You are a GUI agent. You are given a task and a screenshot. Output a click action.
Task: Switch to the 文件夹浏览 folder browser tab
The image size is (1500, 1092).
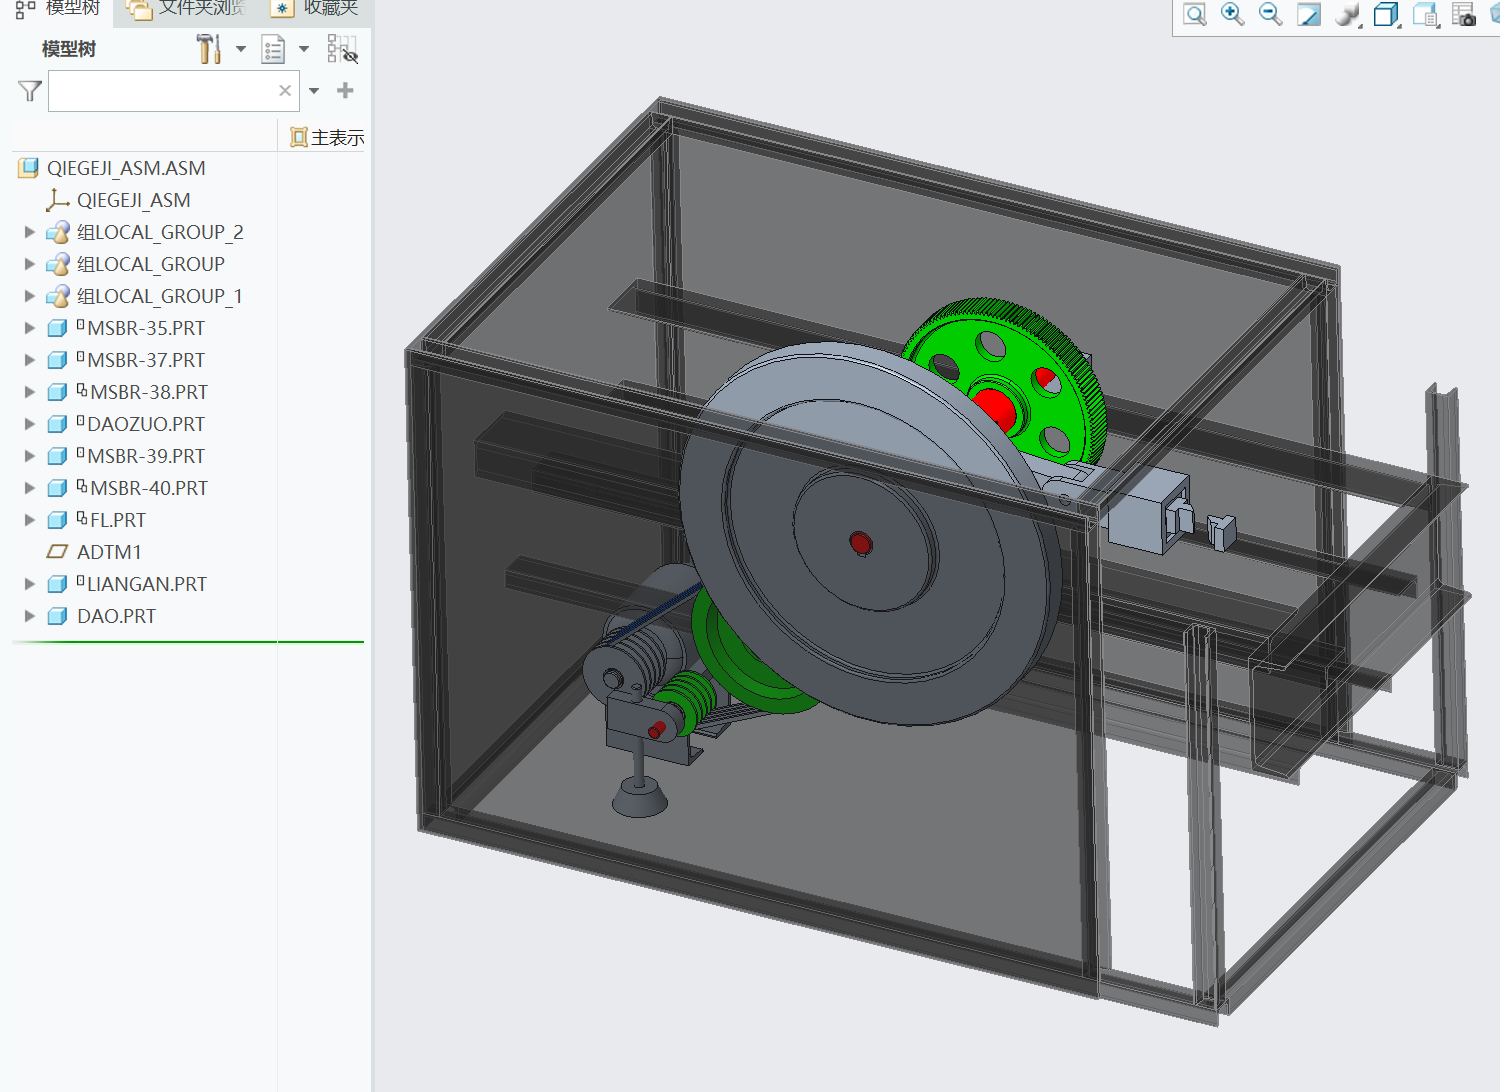click(190, 9)
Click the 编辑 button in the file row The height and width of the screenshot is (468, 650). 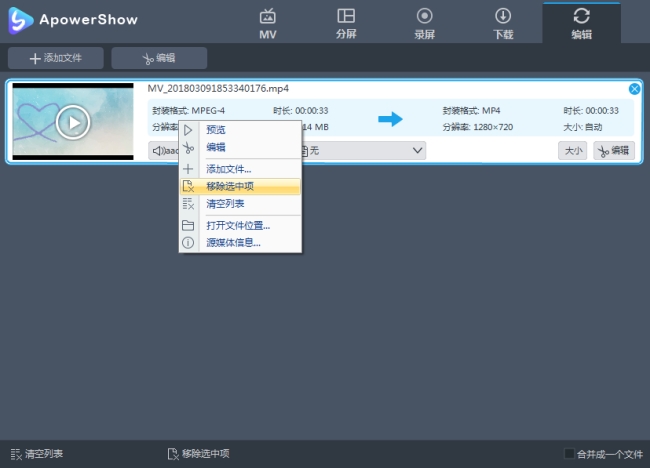(x=614, y=150)
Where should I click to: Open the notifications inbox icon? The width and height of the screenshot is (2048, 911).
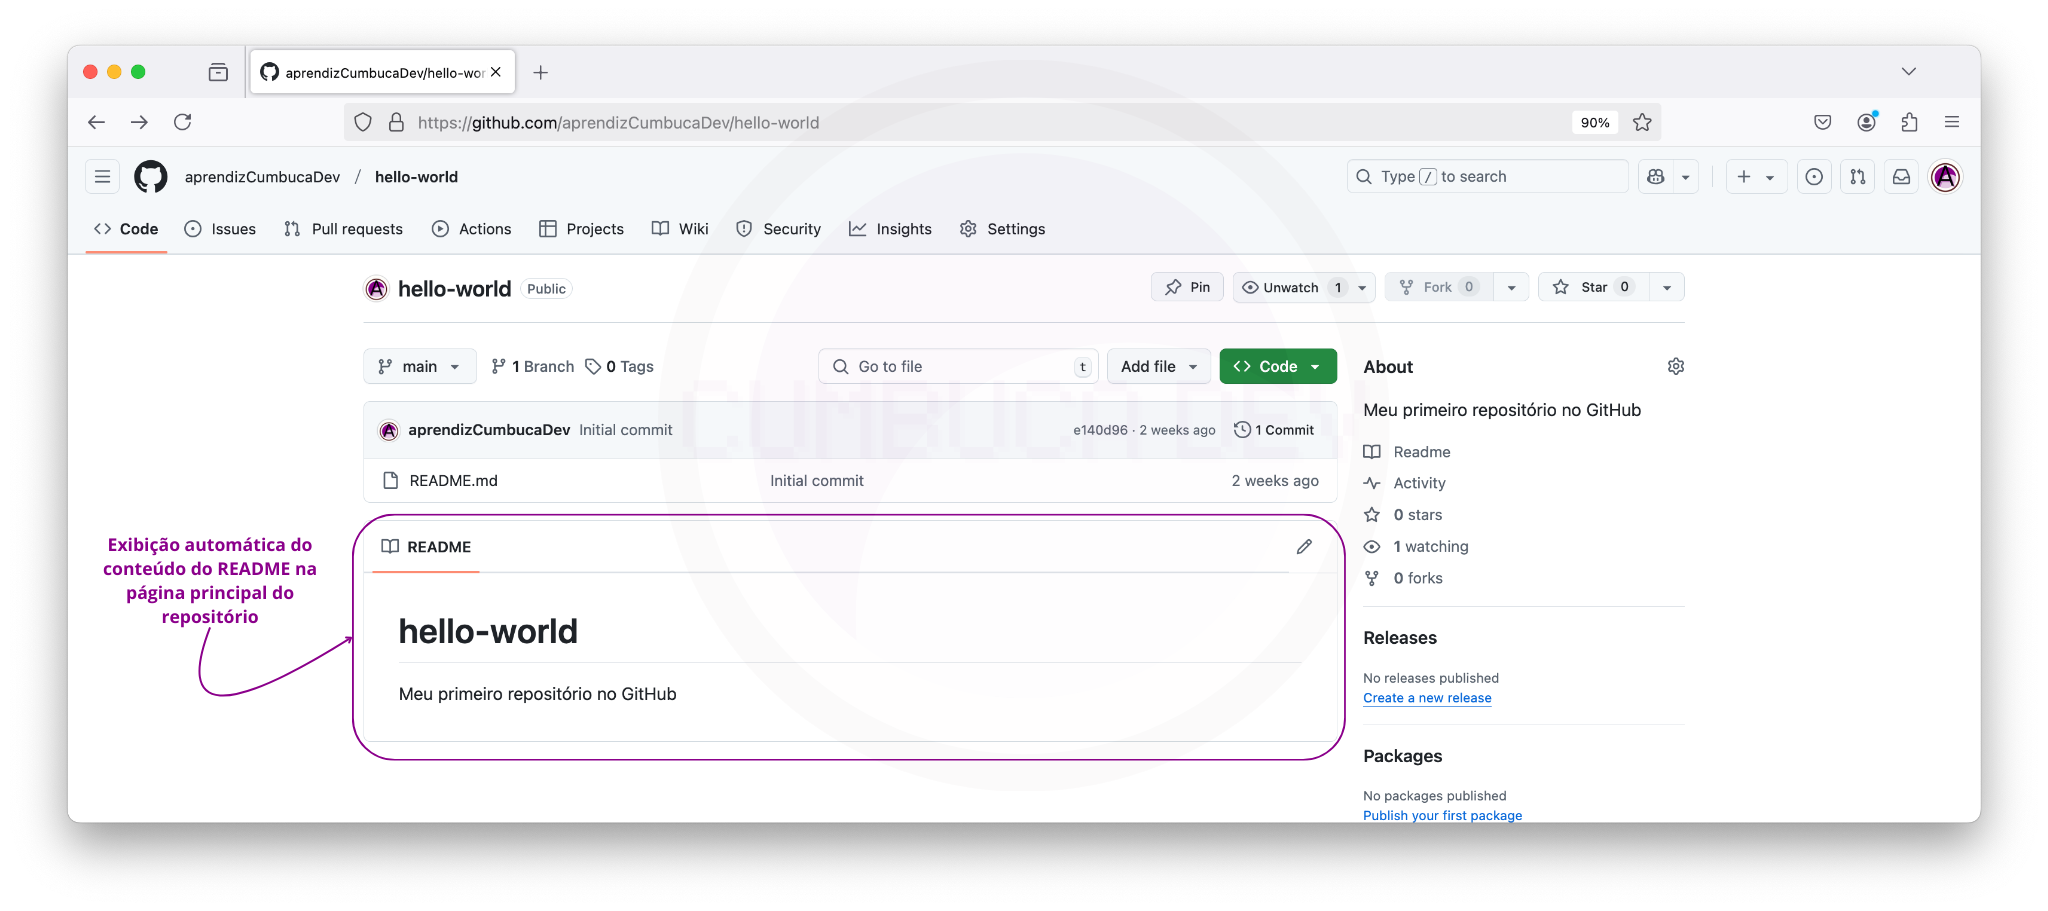tap(1901, 176)
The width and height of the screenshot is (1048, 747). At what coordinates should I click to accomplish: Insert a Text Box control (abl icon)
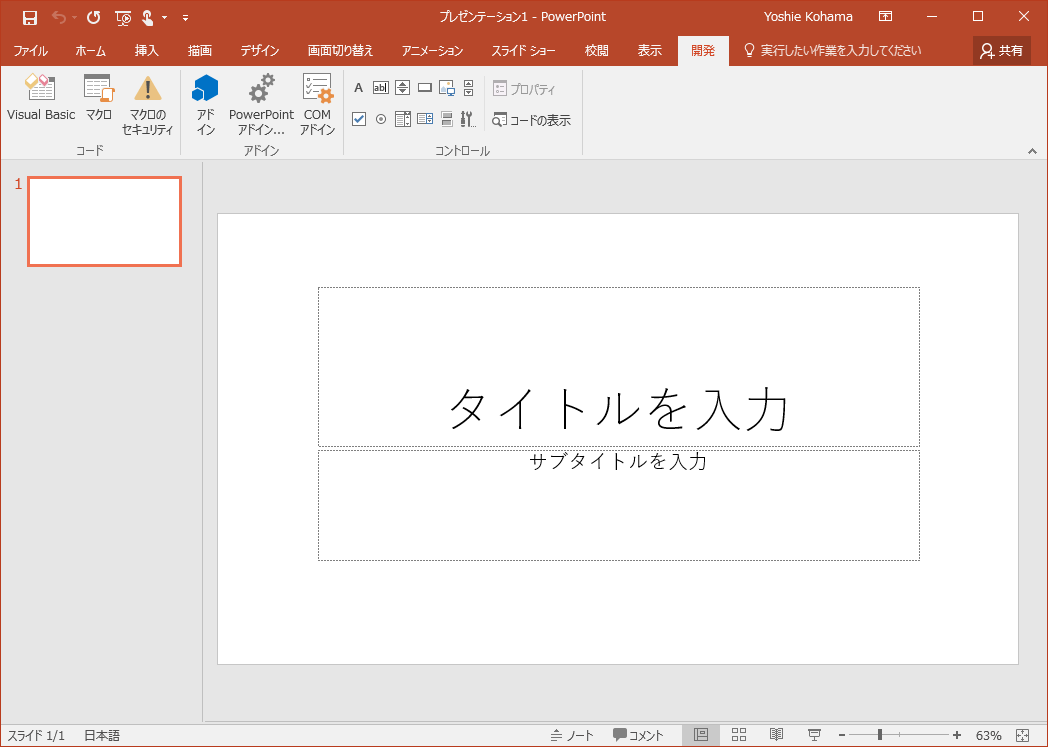pyautogui.click(x=380, y=88)
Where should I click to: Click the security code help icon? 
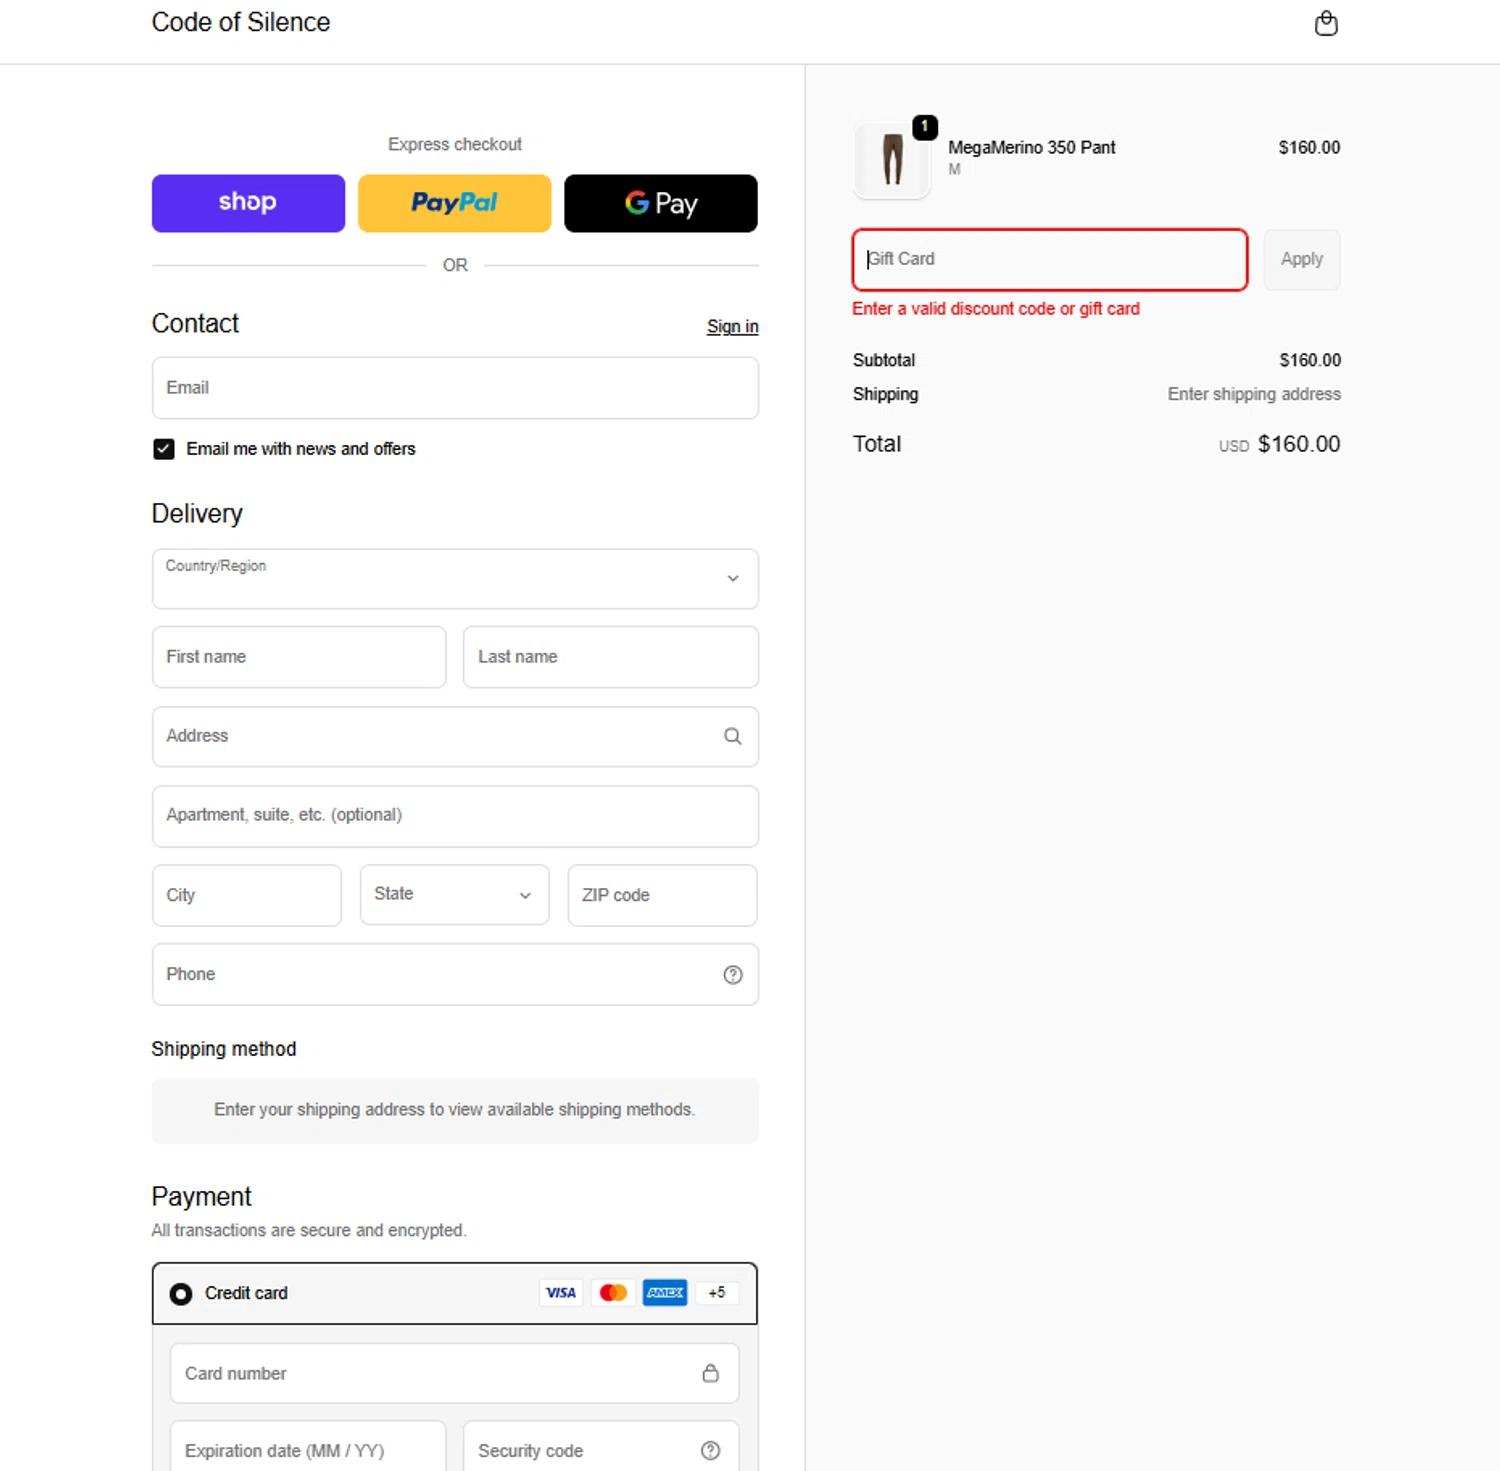pos(710,1450)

━━━━━━━━━━━━━━━━━━━━

> [Prompt]: Could you copy out, word for word, the stretch from the line containing "Where should I click to: Open" through the end of the records, leaving the pictures out?

> [Output below]:
Where should I click to: Open the notifications inbox icon? The width and height of the screenshot is (2048, 911).
tap(1901, 176)
The width and height of the screenshot is (1048, 747). At what coordinates should I click to accomplish: Insert a Text Box control (abl icon)
pyautogui.click(x=380, y=88)
Where should I click to: Click the security code help icon? 
pos(710,1450)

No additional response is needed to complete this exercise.